#### Data for this exercise ####

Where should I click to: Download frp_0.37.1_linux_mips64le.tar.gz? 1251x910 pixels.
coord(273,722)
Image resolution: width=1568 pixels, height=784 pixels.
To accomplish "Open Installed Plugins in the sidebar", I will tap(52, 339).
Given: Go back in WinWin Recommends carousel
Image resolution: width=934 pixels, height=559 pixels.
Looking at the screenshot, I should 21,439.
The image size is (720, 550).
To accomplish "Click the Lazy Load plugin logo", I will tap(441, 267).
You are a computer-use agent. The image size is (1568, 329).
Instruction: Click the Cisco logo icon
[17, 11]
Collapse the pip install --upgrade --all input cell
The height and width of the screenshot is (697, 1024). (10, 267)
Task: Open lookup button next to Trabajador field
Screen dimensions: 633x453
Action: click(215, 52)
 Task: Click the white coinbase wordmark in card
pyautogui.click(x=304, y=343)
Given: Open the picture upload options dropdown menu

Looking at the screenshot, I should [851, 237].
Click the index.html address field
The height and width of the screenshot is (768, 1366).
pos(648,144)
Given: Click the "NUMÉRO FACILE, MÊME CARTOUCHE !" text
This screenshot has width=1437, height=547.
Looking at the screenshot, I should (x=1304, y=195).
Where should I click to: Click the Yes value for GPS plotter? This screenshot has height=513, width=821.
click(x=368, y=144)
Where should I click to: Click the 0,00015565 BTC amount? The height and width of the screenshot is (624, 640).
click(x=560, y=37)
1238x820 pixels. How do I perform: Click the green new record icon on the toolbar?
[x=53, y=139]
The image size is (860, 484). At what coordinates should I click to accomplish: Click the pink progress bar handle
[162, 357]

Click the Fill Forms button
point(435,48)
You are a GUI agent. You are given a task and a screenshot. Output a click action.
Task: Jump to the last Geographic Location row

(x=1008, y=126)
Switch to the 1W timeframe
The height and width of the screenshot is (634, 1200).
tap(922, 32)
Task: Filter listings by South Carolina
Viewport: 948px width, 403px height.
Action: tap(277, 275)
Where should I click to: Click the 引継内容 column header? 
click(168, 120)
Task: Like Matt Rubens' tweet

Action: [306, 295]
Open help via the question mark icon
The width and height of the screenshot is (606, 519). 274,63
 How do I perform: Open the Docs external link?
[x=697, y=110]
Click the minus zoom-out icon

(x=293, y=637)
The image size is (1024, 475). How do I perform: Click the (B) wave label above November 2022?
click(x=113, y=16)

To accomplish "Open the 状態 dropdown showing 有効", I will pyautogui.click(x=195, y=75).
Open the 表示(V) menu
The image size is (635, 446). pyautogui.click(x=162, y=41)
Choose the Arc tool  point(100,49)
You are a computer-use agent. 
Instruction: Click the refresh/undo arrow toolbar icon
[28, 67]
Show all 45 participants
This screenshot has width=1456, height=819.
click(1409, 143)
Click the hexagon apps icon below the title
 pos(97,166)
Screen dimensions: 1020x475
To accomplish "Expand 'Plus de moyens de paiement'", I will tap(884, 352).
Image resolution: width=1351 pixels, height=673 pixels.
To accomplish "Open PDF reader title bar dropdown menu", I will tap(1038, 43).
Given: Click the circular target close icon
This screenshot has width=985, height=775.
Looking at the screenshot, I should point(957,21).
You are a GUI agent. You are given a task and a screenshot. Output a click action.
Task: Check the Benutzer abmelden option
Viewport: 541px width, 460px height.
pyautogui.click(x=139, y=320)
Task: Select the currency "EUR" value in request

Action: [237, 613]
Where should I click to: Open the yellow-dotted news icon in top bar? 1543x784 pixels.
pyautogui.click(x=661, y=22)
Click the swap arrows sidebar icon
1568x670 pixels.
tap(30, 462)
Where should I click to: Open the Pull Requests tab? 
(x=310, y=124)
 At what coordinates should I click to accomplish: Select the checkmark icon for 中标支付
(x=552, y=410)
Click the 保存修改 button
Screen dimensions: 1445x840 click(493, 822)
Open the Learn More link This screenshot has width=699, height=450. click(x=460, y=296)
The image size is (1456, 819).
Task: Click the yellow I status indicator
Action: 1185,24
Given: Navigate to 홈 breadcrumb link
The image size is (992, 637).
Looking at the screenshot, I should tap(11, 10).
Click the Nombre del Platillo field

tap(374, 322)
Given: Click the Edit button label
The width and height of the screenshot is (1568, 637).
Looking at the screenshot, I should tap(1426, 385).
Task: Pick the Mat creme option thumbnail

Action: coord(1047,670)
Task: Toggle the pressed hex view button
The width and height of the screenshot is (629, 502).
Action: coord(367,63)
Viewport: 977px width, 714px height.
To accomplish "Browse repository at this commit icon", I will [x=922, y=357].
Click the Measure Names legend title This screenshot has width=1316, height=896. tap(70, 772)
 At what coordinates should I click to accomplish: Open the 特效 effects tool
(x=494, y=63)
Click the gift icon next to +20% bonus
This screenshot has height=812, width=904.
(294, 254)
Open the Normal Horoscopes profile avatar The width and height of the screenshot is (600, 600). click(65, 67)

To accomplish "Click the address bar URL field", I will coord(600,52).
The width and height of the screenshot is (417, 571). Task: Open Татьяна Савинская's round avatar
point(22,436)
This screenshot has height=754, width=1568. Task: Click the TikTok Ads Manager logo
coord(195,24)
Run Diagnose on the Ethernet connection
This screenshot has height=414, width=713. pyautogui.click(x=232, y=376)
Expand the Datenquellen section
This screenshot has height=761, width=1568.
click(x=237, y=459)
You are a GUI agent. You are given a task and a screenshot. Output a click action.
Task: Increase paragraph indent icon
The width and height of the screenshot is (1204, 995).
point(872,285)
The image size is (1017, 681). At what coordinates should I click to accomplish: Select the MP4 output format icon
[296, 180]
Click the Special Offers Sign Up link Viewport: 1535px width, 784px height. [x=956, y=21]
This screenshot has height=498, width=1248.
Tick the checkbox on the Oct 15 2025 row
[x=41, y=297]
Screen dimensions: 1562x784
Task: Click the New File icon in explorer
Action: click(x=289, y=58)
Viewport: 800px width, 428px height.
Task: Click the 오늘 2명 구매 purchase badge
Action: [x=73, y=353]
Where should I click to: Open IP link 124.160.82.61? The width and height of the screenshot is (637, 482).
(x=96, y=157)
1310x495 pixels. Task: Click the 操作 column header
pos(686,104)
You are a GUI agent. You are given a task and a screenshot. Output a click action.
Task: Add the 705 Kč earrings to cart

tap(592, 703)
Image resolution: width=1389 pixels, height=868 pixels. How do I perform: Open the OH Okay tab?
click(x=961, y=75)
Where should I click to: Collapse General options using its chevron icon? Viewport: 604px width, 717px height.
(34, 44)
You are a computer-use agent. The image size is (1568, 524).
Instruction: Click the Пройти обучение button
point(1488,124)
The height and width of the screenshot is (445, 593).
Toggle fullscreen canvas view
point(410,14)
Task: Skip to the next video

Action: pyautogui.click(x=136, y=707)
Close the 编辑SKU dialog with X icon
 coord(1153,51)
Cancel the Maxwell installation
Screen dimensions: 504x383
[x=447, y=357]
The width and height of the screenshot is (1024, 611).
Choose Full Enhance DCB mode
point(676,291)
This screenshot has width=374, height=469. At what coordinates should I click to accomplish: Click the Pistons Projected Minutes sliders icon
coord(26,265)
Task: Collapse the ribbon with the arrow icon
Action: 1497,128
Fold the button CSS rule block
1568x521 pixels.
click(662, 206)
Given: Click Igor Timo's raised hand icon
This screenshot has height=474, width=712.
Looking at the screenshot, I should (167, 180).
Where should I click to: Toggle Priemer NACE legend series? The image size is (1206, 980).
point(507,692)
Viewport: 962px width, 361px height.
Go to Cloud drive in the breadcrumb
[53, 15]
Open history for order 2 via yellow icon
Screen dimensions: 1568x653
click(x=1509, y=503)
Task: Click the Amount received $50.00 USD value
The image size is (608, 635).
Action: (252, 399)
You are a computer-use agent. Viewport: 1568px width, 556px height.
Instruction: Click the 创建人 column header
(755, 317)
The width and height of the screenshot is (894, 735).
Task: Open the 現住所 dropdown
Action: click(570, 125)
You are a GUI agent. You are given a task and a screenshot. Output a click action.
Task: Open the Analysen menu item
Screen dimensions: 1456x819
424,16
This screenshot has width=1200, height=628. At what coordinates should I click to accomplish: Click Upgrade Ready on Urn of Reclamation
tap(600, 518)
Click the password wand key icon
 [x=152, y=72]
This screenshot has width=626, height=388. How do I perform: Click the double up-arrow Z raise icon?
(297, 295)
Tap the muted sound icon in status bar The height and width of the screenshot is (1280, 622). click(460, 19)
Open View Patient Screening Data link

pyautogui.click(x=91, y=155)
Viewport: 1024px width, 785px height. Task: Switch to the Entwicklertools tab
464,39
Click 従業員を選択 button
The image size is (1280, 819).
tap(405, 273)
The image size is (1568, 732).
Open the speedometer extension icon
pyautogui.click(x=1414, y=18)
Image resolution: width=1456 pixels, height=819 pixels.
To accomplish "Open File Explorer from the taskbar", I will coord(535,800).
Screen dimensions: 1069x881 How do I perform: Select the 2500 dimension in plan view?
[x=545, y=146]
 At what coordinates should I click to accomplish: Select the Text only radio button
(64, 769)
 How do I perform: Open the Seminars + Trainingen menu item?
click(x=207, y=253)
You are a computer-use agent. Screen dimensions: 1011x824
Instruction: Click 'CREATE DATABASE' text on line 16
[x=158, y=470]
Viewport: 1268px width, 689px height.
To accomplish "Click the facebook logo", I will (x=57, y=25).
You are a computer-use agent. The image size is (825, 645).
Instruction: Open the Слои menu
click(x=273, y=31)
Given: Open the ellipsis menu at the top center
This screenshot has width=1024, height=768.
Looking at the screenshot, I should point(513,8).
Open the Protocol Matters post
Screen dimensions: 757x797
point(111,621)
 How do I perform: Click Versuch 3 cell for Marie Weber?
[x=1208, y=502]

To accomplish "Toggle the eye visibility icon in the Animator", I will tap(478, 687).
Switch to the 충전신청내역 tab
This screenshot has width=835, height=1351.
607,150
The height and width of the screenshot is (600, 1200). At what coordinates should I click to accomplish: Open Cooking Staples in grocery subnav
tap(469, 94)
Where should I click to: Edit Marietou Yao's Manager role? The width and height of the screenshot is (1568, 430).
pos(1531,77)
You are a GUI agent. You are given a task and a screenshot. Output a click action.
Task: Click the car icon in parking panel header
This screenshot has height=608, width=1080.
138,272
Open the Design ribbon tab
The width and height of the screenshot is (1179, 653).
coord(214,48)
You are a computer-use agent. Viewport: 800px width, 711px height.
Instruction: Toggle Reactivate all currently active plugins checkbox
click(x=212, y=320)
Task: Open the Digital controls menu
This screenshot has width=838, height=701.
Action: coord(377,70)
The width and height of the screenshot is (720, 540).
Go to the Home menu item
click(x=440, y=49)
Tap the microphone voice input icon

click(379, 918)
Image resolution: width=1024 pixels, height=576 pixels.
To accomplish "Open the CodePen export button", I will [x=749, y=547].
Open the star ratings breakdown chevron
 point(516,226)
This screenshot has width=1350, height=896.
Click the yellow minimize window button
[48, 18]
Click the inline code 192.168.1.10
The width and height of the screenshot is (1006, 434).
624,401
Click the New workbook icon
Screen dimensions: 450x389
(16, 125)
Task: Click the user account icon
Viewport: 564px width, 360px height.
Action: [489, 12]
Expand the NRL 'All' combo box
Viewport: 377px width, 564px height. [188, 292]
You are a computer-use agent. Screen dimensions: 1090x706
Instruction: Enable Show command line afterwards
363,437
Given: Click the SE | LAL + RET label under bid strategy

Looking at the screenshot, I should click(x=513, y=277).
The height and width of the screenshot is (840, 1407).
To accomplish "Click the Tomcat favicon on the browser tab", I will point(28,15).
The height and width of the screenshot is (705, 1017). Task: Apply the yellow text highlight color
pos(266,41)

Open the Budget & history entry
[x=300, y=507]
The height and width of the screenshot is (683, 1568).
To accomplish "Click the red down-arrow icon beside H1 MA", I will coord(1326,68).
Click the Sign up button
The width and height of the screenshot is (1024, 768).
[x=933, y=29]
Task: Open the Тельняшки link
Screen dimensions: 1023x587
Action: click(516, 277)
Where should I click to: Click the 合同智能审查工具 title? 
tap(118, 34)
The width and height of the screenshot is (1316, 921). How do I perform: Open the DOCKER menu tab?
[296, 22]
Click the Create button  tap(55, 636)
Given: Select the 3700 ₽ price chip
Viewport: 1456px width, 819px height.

####

--- What is being asked ---
Copy the entries word for word, beginning with the first line and continuing through the line that contains "pos(648,144)".

--- Correct answer ---
Where should I click to: Download frp_0.37.1_linux_mips64le.tar.gz? 1251x910 pixels.
coord(273,722)
Image resolution: width=1568 pixels, height=784 pixels.
To accomplish "Open Installed Plugins in the sidebar", I will tap(52, 339).
Given: Go back in WinWin Recommends carousel
Image resolution: width=934 pixels, height=559 pixels.
Looking at the screenshot, I should 21,439.
The image size is (720, 550).
To accomplish "Click the Lazy Load plugin logo", I will tap(441, 267).
You are a computer-use agent. The image size is (1568, 329).
Instruction: Click the Cisco logo icon
[17, 11]
Collapse the pip install --upgrade --all input cell
The height and width of the screenshot is (697, 1024). (10, 267)
Task: Open lookup button next to Trabajador field
Screen dimensions: 633x453
Action: click(215, 52)
 Task: Click the white coinbase wordmark in card
pyautogui.click(x=304, y=343)
Given: Open the picture upload options dropdown menu

Looking at the screenshot, I should [851, 237].
Click the index.html address field
The height and width of the screenshot is (768, 1366).
pos(648,144)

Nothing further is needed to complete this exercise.